What you have to do:
When the string "code" is part of a line in the data below, report the whole line.

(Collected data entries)
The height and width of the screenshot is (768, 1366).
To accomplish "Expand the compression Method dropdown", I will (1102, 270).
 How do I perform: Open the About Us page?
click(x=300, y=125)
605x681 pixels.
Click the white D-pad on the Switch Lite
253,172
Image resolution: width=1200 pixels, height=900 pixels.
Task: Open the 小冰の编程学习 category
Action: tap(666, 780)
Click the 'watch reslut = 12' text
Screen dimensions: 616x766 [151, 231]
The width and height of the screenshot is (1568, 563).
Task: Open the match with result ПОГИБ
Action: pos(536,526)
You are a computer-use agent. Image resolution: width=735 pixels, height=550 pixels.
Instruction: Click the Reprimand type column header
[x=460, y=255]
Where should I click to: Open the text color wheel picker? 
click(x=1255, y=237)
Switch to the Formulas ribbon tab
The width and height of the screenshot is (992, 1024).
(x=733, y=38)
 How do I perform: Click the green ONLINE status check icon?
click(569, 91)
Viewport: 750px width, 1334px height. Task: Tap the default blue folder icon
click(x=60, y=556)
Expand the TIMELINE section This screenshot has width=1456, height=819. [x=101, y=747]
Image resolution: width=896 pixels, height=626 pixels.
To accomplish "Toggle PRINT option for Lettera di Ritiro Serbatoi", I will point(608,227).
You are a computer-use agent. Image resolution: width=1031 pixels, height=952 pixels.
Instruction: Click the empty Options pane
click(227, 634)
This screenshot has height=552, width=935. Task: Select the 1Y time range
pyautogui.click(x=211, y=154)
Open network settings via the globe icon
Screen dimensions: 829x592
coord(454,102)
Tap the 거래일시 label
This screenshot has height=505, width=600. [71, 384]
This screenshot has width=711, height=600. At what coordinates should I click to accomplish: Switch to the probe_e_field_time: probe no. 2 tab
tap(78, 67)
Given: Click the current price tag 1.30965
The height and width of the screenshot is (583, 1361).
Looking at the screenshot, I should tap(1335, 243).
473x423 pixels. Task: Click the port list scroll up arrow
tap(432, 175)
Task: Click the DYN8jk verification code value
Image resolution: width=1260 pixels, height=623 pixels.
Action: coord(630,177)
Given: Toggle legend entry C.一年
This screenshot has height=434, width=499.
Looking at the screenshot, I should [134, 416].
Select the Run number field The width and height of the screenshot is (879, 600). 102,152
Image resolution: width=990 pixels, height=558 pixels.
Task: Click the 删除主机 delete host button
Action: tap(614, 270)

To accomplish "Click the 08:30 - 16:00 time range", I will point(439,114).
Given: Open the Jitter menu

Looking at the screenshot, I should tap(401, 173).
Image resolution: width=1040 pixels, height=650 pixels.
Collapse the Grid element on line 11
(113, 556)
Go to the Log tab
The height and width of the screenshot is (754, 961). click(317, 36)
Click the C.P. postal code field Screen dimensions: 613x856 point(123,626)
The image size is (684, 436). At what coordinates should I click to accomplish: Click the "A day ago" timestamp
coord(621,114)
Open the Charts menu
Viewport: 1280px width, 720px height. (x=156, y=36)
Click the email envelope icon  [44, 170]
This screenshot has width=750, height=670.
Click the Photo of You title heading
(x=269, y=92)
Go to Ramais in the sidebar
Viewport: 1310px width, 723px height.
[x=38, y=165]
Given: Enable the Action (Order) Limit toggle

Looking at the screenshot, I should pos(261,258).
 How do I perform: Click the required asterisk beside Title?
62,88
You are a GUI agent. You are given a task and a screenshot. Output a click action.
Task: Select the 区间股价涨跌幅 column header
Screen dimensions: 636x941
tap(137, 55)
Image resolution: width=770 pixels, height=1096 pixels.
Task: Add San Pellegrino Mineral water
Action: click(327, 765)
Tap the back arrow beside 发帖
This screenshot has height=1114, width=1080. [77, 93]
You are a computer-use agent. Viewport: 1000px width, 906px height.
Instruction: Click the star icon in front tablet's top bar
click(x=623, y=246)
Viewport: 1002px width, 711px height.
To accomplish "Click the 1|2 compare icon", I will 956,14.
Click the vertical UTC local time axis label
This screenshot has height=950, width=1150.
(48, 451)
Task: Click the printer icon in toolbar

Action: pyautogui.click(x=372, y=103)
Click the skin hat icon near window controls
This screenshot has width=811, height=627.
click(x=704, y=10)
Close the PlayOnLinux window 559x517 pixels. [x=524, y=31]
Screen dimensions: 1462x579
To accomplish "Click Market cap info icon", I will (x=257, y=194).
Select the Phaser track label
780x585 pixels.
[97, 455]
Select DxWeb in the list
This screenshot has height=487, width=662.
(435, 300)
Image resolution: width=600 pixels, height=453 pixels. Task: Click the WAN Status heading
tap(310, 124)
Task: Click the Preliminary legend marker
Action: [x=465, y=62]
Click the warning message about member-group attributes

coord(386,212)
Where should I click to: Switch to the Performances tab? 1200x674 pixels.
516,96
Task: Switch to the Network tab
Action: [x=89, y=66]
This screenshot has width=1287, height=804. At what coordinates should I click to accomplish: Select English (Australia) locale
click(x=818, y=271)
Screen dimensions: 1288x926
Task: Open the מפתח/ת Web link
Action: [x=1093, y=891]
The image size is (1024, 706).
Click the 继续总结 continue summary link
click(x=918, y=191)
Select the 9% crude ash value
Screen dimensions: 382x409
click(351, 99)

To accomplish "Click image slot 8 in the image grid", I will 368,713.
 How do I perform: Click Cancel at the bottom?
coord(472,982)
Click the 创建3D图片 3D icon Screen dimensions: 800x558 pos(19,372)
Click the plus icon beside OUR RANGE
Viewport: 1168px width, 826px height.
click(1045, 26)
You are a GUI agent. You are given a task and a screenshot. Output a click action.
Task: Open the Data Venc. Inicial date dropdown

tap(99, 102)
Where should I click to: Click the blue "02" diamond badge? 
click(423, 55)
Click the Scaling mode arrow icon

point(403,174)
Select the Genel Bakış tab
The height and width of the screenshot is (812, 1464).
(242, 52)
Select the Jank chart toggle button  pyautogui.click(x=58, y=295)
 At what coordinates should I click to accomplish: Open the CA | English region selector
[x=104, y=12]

Answer space:
Task: Click the DYN8jk verification code value
Click the C.P. postal code field Screen dimensions: 613x856 point(123,626)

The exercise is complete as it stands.